Here’s how this big federal agency, a proud public servant, avoided a downward spiral because of shutdown-related budget cuts in the fall of 2013:

Its director, the blunt-talking Suzette Kimball, committed months in advance to making the consequences of the sequestration known to everyone in her 9,000-person agency.

To keep the agency running at a high level, Kimball had to talk USGS idealists out of making martyrs of themselves by working impossible hours. Many were already working extra hours.

The USGS had the luxury of a strongly engaged workforce used to making more out of less for the sake of the earth sciences—and the nation—they loved and served. 

So Kimball and the USGS internal communications team faced a unique problem: how to keep highly engaged staff feeling wanted and needed, in the face of undeniable evidence that a powerful bloc of Congress saw them as expendable. 

In response, Kimball and the internal communications team began in March 2013 to “improve the visibility and exchange of bureauwide conversations” on social media:
• They delivered timely info on the shutdown to employees via email and blog posts, and worked to increase USGS workers’ trust in senior leaders.
• Kimball used the shutdown as a springboard to talk to staff about making the most of limited resources to build a stronger USGS.
• The director’s March 4 and March 11 blog posts “redirected” shutdown frustration in a positive way and sounded a call to action.
• Two well-attended town halls in March and April reinforced Kimball’s messages.
• Kimball asked on the USGS idea-sharing forum for ideas on using budget cuts to build an even better USGS.

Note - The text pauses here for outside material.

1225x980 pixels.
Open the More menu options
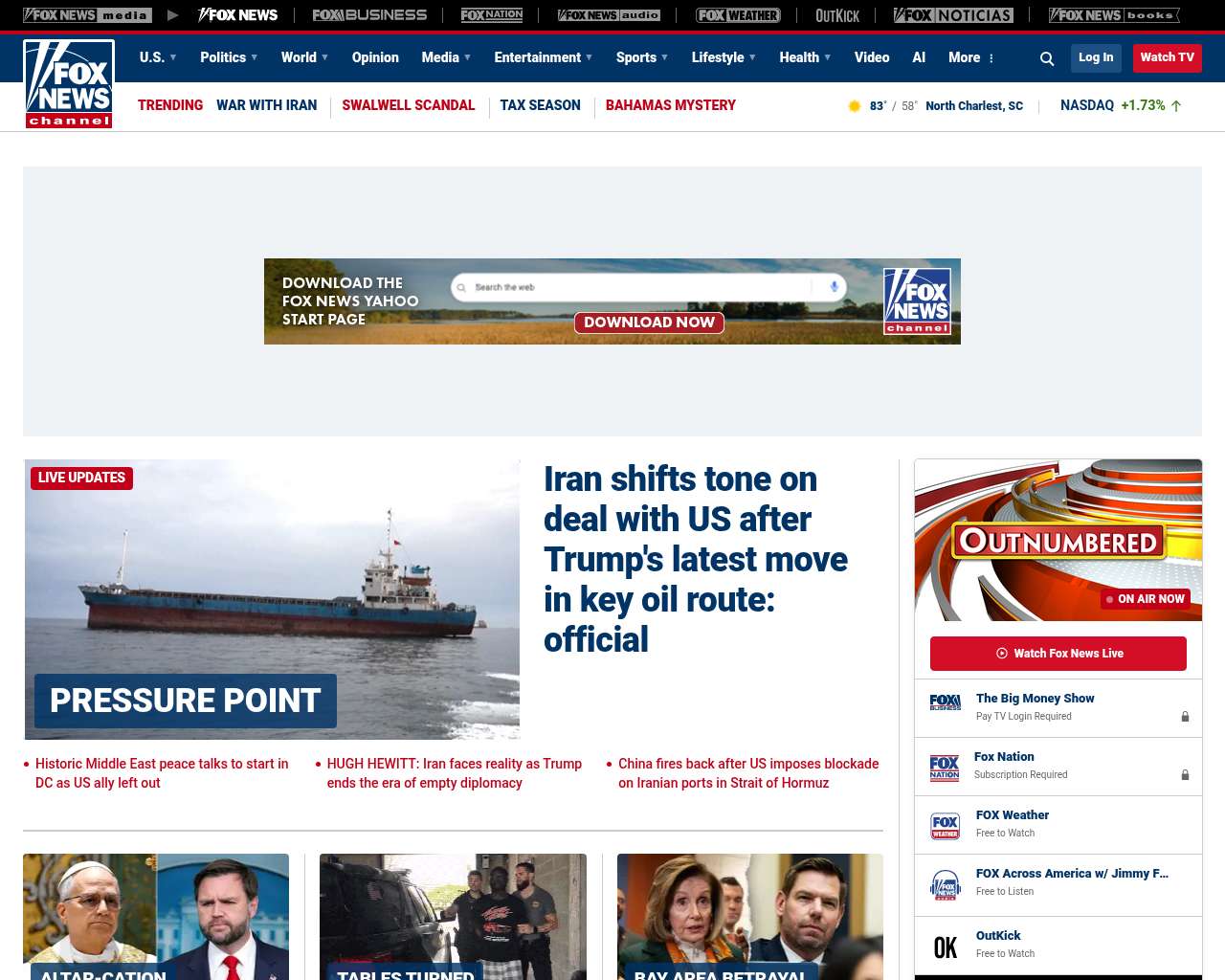971,57
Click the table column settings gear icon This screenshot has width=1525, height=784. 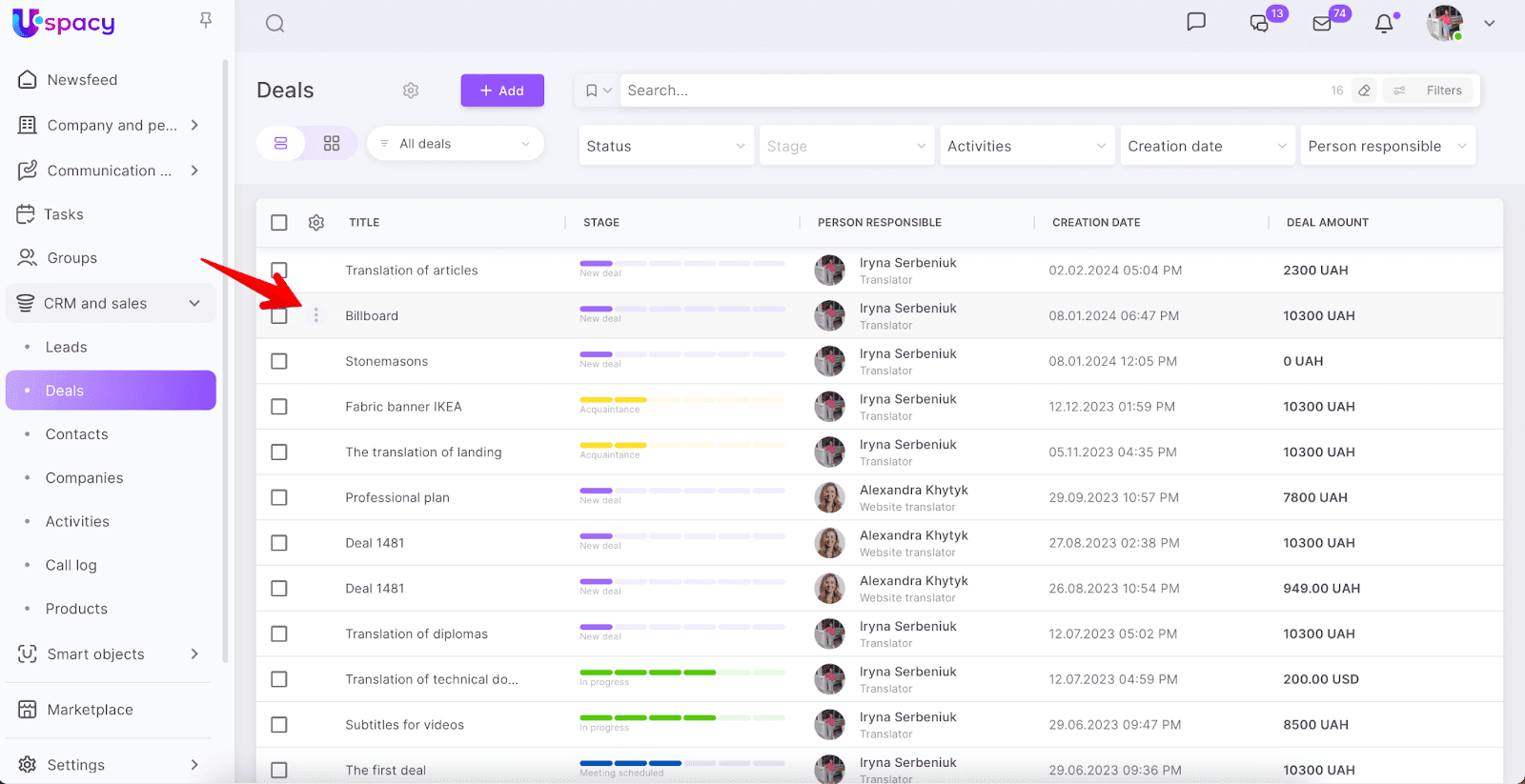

The results were eye-opening:
• The March town hall was the best-attended in history, with 400 live attendees and 800+ virtual.
• Prior to the town hall, 86 percent of employees felt senior leaders had communicated moderately to extremely well about the shutdown.
• The 2,053 unique visitors in March to the Leaders Blog doubled February’s total.
• The 457 unique visitors to the Leaders Blog on March 12 set the single-day record.
• More than 100 employees commented on the director’s March 4 and March 11 posts.
• Kimball’s call for ideas on the idea-sharing forum sparked 62 ideas, 14 of which received 100 employee votes. The leading idea got 302 votes.
• The executive leadership team met in the fall to consider employee ideas, with the internal communications team giving live updates of their discussions. 
• In late October, leadership asked staff what lessons the USGS could learn from the shutdown. Twenty ideas were submitted, five of which got more than 50 votes.
• Post-shutdown, 82 percent of the staff felt that leaders communicated very effectively (50 percent) to moderately well (32 percent).

Congratulations to USGS Director Suzette Kimball and internal communications team members Barbara Wainman, Dave Hebert, Stacie Bushée, Melanie Gade, and Aubrey McMahan.